[Aim of the task]: Rewrite the rows from the line containing "Given: Click the Nameible" through the line containing "Looking at the screenshot, I should point(651,106).", substituting "opening" for "intro" and leaving all else unchanged.

[Given information]:
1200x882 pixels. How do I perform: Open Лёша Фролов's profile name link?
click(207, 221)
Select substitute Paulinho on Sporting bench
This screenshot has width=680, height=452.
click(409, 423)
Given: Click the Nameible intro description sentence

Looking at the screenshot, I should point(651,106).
* * *
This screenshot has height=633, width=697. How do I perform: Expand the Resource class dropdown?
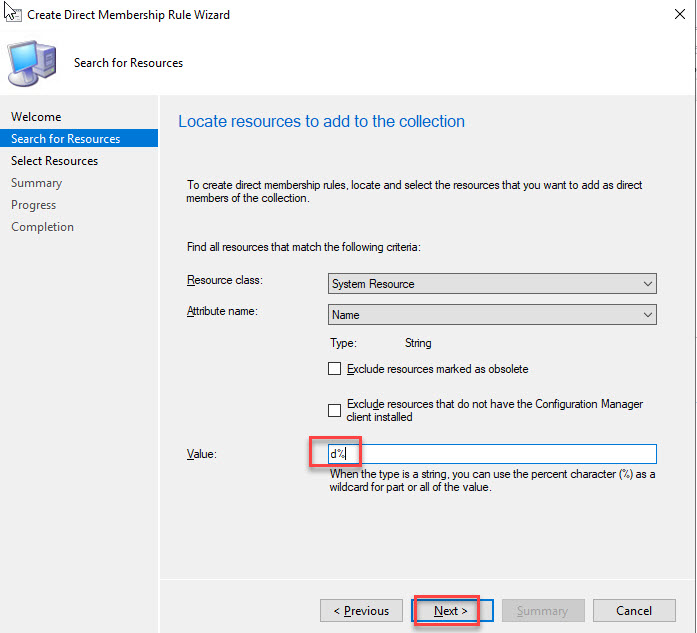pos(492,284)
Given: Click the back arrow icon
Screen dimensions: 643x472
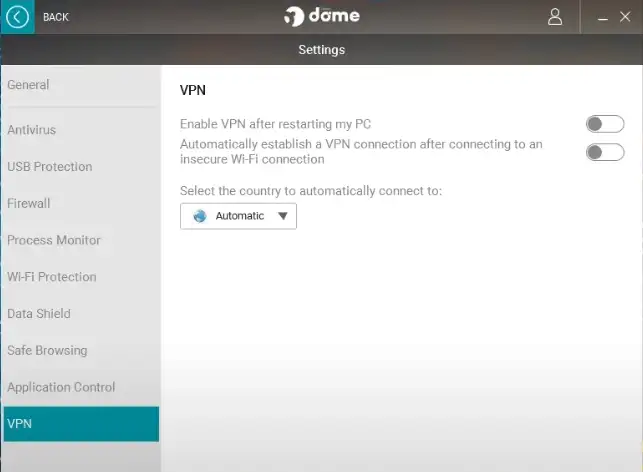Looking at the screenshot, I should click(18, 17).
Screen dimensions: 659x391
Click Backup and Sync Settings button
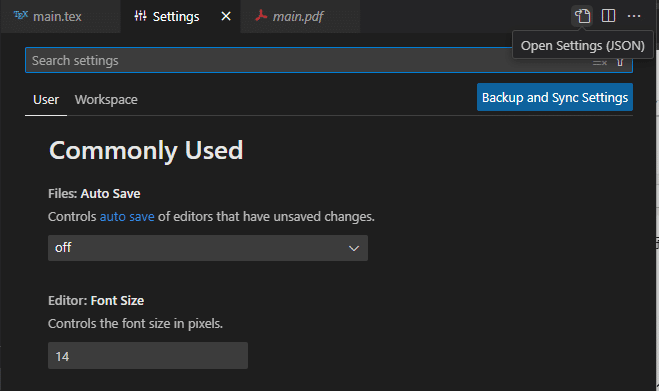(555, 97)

[The response]:
Given: Click the Nameible opening description sentence

Looking at the screenshot, I should point(651,106).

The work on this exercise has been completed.